You are certainly correct about pilot skills. A Royal Navy Wildcat shot down a FW -190 off Norway very late in the war. But the German pilot may not have seen him in time.
The account didn't say. It was a Wildcat, not a Hellcat. Probably flew off of a small carrier.
Gator, where have you been? I've missed your posts.
T-Star
There used to be a series of books by Ballantine or someone. They came out monthly or so and were the size of today's trade paperbacks and were well illustrated with line drawings, photos, etc. Anyway, my now deceased great uncle Ed (who was wounded at St. Lo and remained interested in the Army) had what must have been close to the whole set. He had shelves full of them and used to give them to me. I think they came out in the '60s. Anyway, one of them was about the Me/bf109s exclusively. It had details of even some obscure users and variants, including those used postwar by the Izzies (Czech made ones with Ju87 engines if I recall) and the E models sold to the Swiss (which shot down both American and German planes, including later model 109s), along with a great deal of information on the Spanish variants which were - at the time the book was written - still used as trainers and possibly ground attack planes.
Anyway, that book spent some time comparing the 109 to other planes, and the author seemed quite enamored of the F6 Hellcat as a dogfighter.
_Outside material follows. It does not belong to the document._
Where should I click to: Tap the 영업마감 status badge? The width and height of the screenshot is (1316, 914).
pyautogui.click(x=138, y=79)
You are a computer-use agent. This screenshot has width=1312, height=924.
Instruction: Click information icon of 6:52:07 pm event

This was the book that claimed that F6s in Royal Navy hands shot it out with 109s and 190s near Norway on several occaisions. The details of numbers are obscured in my memory since I read the book more than 20 years ago, but distinctly recall the mention of the F6s.
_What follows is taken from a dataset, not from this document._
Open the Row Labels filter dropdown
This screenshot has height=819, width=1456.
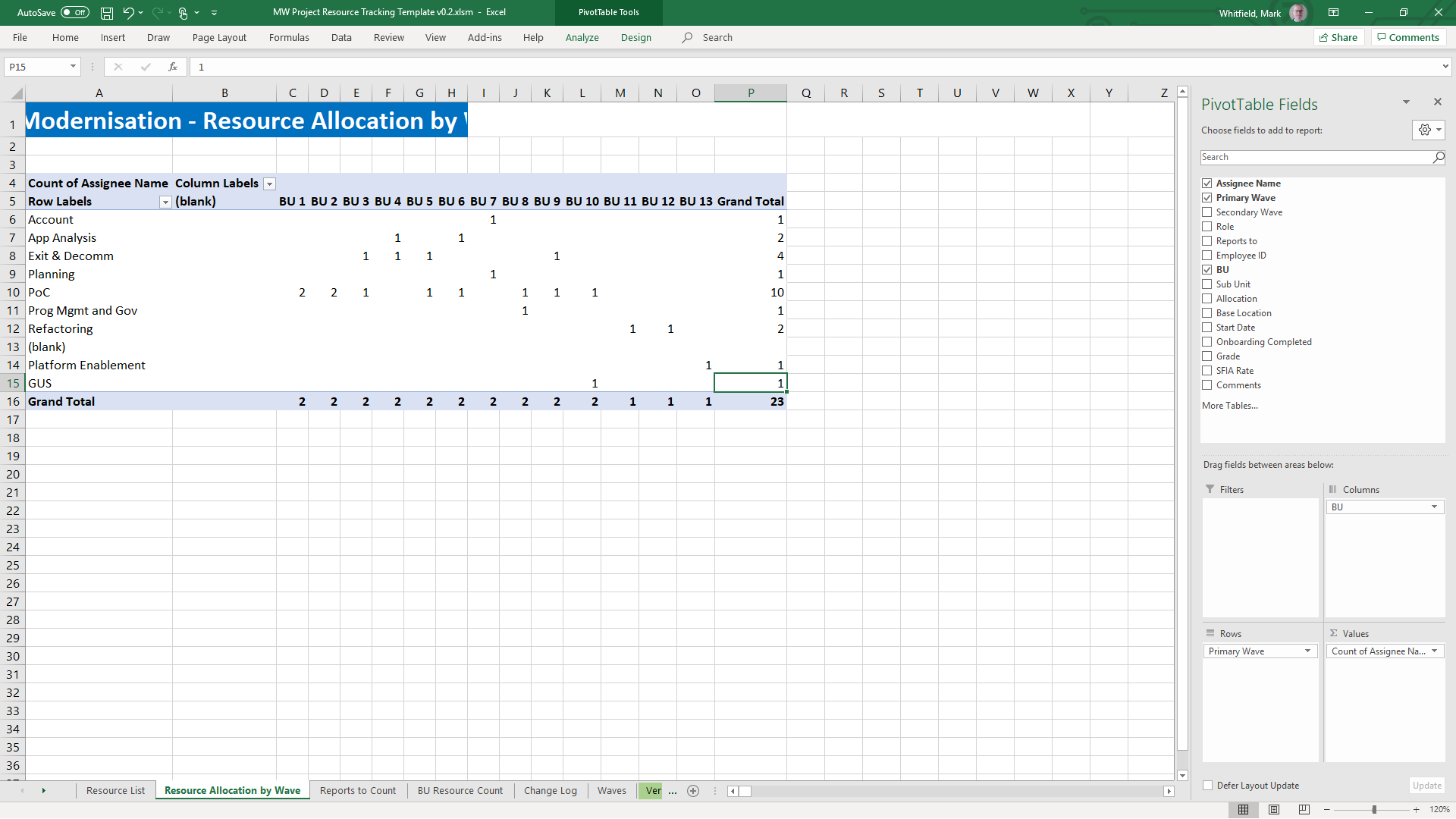click(165, 202)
There was also the assertion, later backed up by some articles in specialist aviation mags, that only the later P51s (post D model) were really the ones with the bugs ironed out, hence the concentration on the F6 as the exemplar dogfighter designed and built during the war in time to see large scale service.
I was sick for a while some months ago, then had some marital problems and such. That fun was followed by a PCS move taking me from Quantico to Parris Island, though I do now have internet again as well as a laptop that doesn't randomly shut off...
Regarding guns, the most common German use of 30mm guns on the 190s were probably the add on pods that were used when attacking bombers, though certain 109s of course had a 30mm firing through the propellor shaft. There were two common 30mm models, the MK108 which had a shorter barrel and a faster rate of fire. This was used in the Me262. The trajectory wasn't the best since the velocity wasn't high, and the bugs were never worked out thus they'd sometimes jam. The longer tubed Mk103 had a higher velocity and while there was a plan to mount them in Go229s, they mostly saw use in pods. These were reliable, and had a longer range, but rate of fire was slower.
20mm cannons were more common on German fighters, starting with the E model 109s. The US seemingly felt this was the way to go, since later F4Us, the F8, Skyraiders, etc mounted 20mm cannons.
The Germans actually had Mg151s in 15mm and a variant in 20mm. Some were shipped to Japan via Uboat and armed an initial production run of their fighters.